**Aim of the exercise**
Copy word for word, please, the lines of the entries below running from the one containing "Click the CV計測期間（以上） label text" to the one containing "Uncheck the Can", both ends included.

**Stored data entries**
┄┄┄┄┄┄

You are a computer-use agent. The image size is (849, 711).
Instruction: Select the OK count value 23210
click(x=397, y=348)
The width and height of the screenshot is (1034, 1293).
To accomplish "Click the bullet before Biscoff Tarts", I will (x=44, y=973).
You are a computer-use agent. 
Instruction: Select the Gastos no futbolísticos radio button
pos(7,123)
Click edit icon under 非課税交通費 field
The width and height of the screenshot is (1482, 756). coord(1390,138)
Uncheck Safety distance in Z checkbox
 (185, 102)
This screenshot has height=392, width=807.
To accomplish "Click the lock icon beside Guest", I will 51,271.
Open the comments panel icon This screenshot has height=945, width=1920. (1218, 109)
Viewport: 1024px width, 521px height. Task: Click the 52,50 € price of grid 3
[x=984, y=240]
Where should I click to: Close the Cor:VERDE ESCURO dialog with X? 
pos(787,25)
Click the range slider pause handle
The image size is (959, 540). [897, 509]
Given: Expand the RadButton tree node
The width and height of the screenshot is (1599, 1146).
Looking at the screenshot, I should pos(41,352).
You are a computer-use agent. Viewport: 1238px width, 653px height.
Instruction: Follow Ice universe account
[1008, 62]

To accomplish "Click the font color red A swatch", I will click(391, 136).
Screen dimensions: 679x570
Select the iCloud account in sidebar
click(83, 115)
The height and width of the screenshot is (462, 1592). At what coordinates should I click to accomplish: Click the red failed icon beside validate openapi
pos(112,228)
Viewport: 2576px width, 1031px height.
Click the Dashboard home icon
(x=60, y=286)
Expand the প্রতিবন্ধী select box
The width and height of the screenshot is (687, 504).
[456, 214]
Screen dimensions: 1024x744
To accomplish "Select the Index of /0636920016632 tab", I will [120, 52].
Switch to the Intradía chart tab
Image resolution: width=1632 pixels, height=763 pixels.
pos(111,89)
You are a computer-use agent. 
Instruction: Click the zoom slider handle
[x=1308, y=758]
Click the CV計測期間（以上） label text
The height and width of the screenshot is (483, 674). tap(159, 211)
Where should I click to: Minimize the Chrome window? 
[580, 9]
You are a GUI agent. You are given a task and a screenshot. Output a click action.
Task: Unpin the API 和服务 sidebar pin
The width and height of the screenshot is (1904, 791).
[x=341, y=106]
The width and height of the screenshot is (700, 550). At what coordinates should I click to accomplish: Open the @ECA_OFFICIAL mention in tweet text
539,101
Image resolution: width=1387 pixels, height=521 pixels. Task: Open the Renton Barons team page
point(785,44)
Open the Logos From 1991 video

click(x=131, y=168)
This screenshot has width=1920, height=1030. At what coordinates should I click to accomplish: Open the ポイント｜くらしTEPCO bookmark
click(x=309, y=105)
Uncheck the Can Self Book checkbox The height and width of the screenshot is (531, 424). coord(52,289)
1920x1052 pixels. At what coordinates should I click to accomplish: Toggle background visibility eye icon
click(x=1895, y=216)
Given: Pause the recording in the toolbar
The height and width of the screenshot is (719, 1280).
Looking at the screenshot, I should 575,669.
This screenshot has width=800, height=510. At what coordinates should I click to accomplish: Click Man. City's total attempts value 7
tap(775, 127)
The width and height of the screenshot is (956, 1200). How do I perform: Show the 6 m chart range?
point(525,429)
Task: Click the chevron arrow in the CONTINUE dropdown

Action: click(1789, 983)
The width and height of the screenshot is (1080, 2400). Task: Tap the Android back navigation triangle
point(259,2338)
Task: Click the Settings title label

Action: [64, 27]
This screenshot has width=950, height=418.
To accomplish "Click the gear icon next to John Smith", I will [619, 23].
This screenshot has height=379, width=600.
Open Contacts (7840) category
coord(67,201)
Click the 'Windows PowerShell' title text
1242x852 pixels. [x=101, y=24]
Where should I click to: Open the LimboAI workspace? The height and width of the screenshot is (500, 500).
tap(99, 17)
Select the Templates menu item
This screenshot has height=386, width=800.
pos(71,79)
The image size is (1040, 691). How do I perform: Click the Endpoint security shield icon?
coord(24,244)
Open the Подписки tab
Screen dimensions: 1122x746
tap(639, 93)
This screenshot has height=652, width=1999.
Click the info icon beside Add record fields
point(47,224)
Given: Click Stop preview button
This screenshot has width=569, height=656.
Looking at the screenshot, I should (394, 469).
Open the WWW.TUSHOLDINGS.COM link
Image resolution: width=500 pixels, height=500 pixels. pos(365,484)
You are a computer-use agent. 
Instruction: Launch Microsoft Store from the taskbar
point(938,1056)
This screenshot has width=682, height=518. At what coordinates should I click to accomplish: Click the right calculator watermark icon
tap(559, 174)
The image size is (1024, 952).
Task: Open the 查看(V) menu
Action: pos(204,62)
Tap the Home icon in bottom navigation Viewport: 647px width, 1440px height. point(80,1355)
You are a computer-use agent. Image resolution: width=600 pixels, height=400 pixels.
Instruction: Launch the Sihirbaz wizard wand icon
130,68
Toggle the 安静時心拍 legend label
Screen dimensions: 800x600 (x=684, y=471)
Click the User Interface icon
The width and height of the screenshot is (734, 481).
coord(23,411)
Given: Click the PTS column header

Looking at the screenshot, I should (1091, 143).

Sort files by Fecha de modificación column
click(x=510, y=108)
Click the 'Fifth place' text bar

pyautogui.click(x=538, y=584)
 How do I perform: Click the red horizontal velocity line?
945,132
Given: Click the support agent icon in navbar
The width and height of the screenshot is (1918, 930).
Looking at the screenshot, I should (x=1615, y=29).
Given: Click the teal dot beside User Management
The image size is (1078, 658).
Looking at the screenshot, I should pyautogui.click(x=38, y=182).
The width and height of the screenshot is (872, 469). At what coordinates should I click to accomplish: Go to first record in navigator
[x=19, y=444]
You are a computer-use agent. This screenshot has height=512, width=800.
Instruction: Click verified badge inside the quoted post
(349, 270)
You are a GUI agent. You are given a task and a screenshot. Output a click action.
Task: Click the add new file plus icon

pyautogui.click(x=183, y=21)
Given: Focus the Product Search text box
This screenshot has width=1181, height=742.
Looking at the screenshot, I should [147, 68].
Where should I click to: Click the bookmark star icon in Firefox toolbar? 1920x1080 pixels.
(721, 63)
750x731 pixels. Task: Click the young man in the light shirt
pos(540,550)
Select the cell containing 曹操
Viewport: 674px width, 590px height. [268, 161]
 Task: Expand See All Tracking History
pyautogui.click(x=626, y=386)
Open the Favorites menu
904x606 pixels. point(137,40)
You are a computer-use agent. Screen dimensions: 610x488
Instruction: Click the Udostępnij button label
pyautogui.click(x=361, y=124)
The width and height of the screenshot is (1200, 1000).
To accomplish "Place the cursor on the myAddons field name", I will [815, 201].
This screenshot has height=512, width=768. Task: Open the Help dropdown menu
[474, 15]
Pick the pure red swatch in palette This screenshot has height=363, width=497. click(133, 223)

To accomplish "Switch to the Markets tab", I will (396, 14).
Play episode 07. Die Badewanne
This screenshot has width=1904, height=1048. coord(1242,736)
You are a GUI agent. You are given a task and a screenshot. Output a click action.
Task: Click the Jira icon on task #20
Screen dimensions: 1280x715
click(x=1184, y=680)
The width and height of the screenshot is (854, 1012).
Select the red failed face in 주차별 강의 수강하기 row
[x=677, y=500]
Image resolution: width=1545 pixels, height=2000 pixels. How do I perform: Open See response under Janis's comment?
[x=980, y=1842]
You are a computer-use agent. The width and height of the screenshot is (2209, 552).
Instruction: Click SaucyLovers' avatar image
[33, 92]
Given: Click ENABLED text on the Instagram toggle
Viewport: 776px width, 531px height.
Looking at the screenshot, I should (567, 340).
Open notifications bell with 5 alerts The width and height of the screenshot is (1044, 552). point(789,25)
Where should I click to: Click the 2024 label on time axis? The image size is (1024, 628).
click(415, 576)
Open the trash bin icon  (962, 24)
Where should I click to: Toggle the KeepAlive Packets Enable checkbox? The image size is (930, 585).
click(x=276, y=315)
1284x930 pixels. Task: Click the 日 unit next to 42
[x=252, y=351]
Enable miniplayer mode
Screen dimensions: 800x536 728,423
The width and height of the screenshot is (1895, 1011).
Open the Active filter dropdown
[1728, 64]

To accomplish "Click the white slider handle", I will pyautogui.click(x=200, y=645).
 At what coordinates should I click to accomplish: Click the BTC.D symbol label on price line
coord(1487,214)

┄┄┄┄┄┄

**Written answer**
Click the CV計測期間（以上） label text
The height and width of the screenshot is (483, 674). tap(159, 211)
Where should I click to: Minimize the Chrome window? 
[580, 9]
You are a GUI agent. You are given a task and a screenshot. Output a click action.
Task: Unpin the API 和服务 sidebar pin
The width and height of the screenshot is (1904, 791).
[x=341, y=106]
The width and height of the screenshot is (700, 550). At what coordinates should I click to accomplish: Open the @ECA_OFFICIAL mention in tweet text
539,101
Image resolution: width=1387 pixels, height=521 pixels. Task: Open the Renton Barons team page
point(785,44)
Open the Logos From 1991 video

click(x=131, y=168)
This screenshot has width=1920, height=1030. At what coordinates should I click to accomplish: Open the ポイント｜くらしTEPCO bookmark
click(x=309, y=105)
Uncheck the Can Self Book checkbox The height and width of the screenshot is (531, 424). coord(52,289)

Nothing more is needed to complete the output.